While that is really nice, type checks do have a cost. While this cost is completely negligible in practise there are two recent developments that may make type checks worthwhile to have a look at from a performance perspective. The first development is the introduction of union types. These simply take more time to check. Second, there is the JIT compiler. In some scenarios the JIT compiler can exploit type declarations to generate code that runs very, very fast. This fact may encourage people to add more type information to their code, resulting in more type checks.

There is another aspect about JIT compilers that is relevant here: Every single opcode needs to have both a C implementation and a hand written assembly implementation. When an assembly implementation is missing, the JIT will simply output a call to the existing C implementation. Currently, various operations are still lacking an assembly implementation and type checks are among those.

The trouble is that type checks are not trivial to implement in assembly. Checking for an integer is not that hard, but checking if some class Foo is an extension of class Bar requires searching the class hierarchy until a match is found. And if an assembly implementation did get written, chances are that it is not much faster than the C implementation. Finally, I also noted that each type check is done again and again, every single time the opcode is executed.

That got me to the idea to see if type checks could be cached by adding a type check cache (TCC). Not only would that save countless repetitive checks, it would also reduce a type check to a simple table lookup. Writing an implementation for the JIT compiler would become much simpler.

Implementation

The idea for implementing the cache is to have a global matrix that has entries for combinations of:

a class (or interface)
the name of a type (like "Foo|Bar|null")

Each entry holds a zero in case the combination is not a match or a one in case it is a match. Each class will have a column in the cache, while each type name is assigned a row.

I added the column indices of the classes to the class data structure as defined in Zend/zend.h:


 struct _zend_class_entry {
 	char type;
 	zend_string *name;
 	/* class_entry or string depending on ZEND_ACC_LINKED */
 	union {
 		zend_class_entry *parent;
 		zend_string *parent_name;
 	};
 	int refcount;
+	int tcc_column_index; /* Assigned column in type check cache */
 	uint32_t ce_flags;

The type check cache itself goes into the compiler globals, which is a globally available data structure for the PHP compiler, as defined in Zend/zend_globals.h:


     HashTable *function_table;    /* function symbol table */
     HashTable *class_table;       /* class table */

+    uint8_t **type_check_cache;
+    int last_assigned_tcc_column; /* Last TCC column assigned to any CE */
+
     HashTable filenames_table;

Note that we also track the width of the table here. Next, we add a hash table for storing the type names and assigning them row indices:


     HashTable *function_table;    /* function symbol table */
     HashTable *class_table;       /* class table */

     uint8_t **type_check_cache;
     int last_assigned_tcc_column; /* Last TCC column assigned to any CE */
+    HashTable *type_names_table;  /* List of type names corresponding to rows in type_check_cache */

     HashTable filenames_table;

The hash table will contain an entry for each type name. We will use it later to implement the actual type checks, looking up which row a particular type name corresponds to.

The Run Time Cache

In order to perform a type check of a variable using our cache matrix we need to know which row and column to read. The column indices are easily read from the variable (called a "zval" inside the virtual machine) that needs to be checked. A zval representing a class instance contains a pointer to the data structure of the associated class, which in turn contains the column index we just added.

◆ **AVAILABLE DATA**
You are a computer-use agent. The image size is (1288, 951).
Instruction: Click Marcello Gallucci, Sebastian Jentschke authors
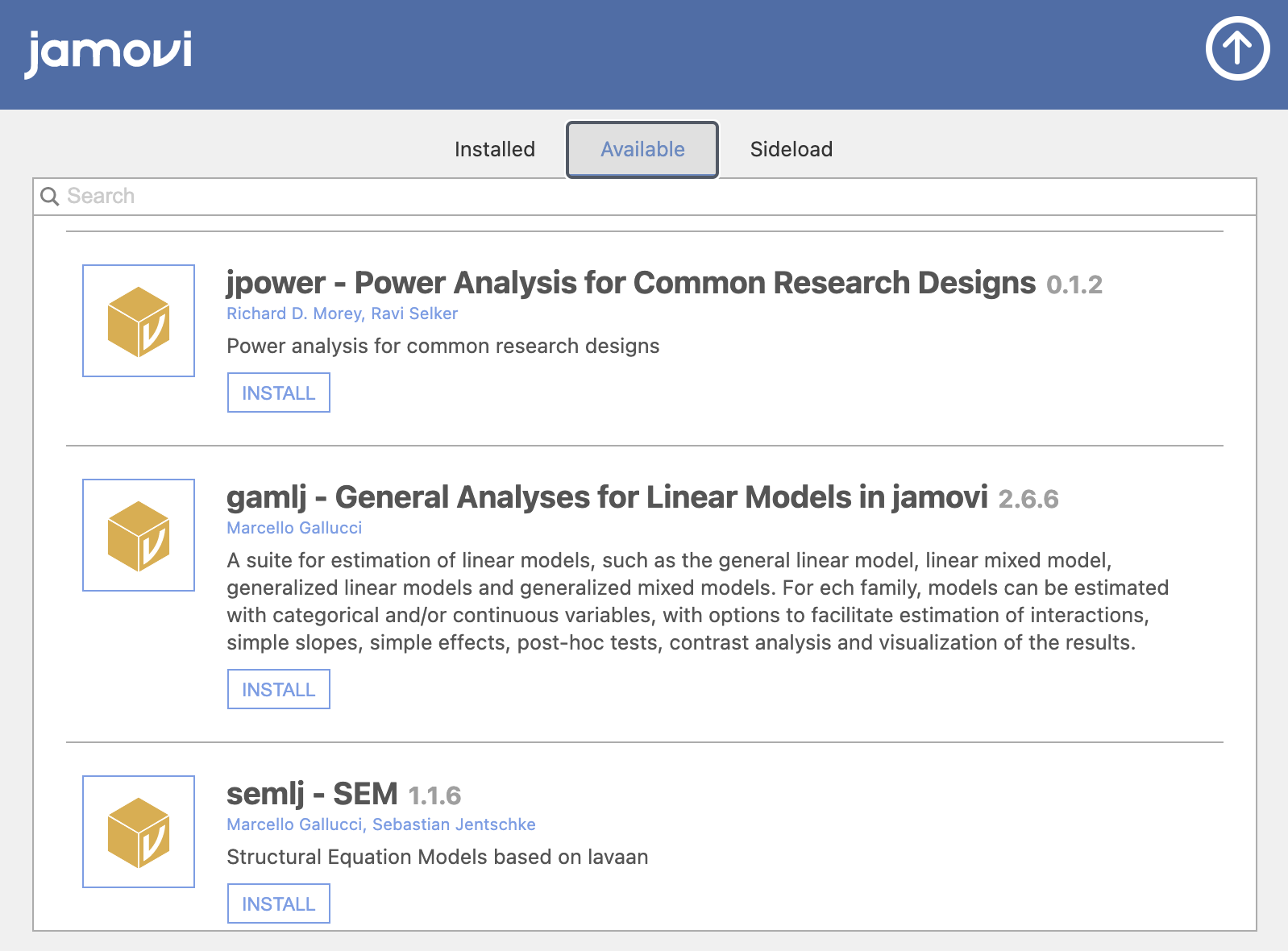click(x=381, y=824)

◆ **REQUIREMENT 1**
In the text on type check caching, what value does a cache entry hold when a class and a type name are a match?
◆ **REQUIREMENT 2**
Quote the part of the text on type check caching that opens with the words containing "The trouble is" and closes with "opcode is executed.".
◆ **REQUIREMENT 3**
Write what comes next in the text on type check caching, starting after its final sentence.

◆ **ANSWER 1**
A one.

◆ **ANSWER 2**
The trouble is that type checks are not trivial to implement in assembly. Checking for an integer is not that hard, but checking if some class Foo is an extension of class Bar requires searching the class hierarchy until a match is found. And if an assembly implementation did get written, chances are that it is not much faster than the C implementation. Finally, I also noted that each type check is done again and again, every single time the opcode is executed.

◆ **ANSWER 3**
Determining which row to read from is a bit more difficult. The reason is that we need to look up the index of the type name. Type names are stored in a hash table, which means we need to do a hash table lookup. Doing a hash table lookup could easily be as expensive as doing a regular, full type check. It will defeat the purpose of using the cache.

Thankfully, the PHP runtime system has a solution for our problem: the run time cache. The run time cache is a small memory area associated with each PHP function. It is a simple array of pointers shared by all opcodes in the function. Opcodes can read and write into the run time cache to have some quickly accessible pointers to various run time information.

While producing opcodes the PHP compiler will allocate slots in the run time cache. The offsets of these slots are stored in the operands of the opcodes. There are various opcodes that perform type checks. For our purposes we will focus on the RECV opcode, which reads function arguments at the entry point of a function and checks their types. What we need to do now is:

Adjust generation of RECV opcodes to allocate an extra cache slot
Adjust the implementation of RECV to use that cache slot for storing pointers to TCC rows

We will start by adjusting the compiler to allocate an extra cache slot in the zend_compile_params() function in Zend/zend_compile.c:


if (type_ast) {
-  /* Allocate cache slot to speed-up run-time class resolution */
+  /* Allocate cache slot to speed-up run-time class resolution and type checking. */
   opline->extended_value =
-    zend_alloc_cache_slots(zend_type_get_num_classes(arg_info->type));
+    zend_alloc_cache_slots(1 + zend_type_get_num_classes(arg_info->type));
}

You might wonder how I know where to find this code in the vastness of the PHP codebase. Well, I did what I usually do when faced with an unfamiliar code base: I get myself on a free tour. First, I write a minimal test script that will trigger the behaviour that I am interested in, a function argument type check in this case. Then I use a debugger to set some breakpoints in the code base, in places that I suspect may be executed when the script is run. As soon as I manage to place a breakpoint that gets triggered I follow the code flow from there. Often times I add comments in the source detailing what is happening there.

In the same way I found out that the implementation of the RECV opcode is in Zend/zend_execute.c. The type check implementation looks like this:


static zend_always_inline zend_bool zend_check_type(
       zend_type type, zval *arg, void **cache_slot,
       zend_class_entry *scope, zend_bool is_return_type,
       zend_bool is_internal)
{
  zend_reference *ref = NULL;
  ZEND_ASSERT(ZEND_TYPE_IS_SET(type));

  if (UNEXPECTED(Z_ISREF_P(arg))) {
    ref = Z_REF_P(arg);
    arg = Z_REFVAL_P(arg);
  }

  if (EXPECTED(ZEND_TYPE_CONTAINS_CODE(type, Z_TYPE_P(arg)))) {
    return 1;
  }

  return zend_check_type_slow(
    type, arg, ref, cache_slot, scope, is_return_type, is_internal
  );
}

At this point it is useful to know that there are basically two kinds of type checks in PHP, implementation-wise. Most type checks can be done by checking the type bitmask of the value. The mask has one bit for integers, one for booleans, and so on. In the above code, the ZEND_TYPE_CONTAINS_CODE macro is doing a so called simple type check by comparing the bitmask of the value to the type.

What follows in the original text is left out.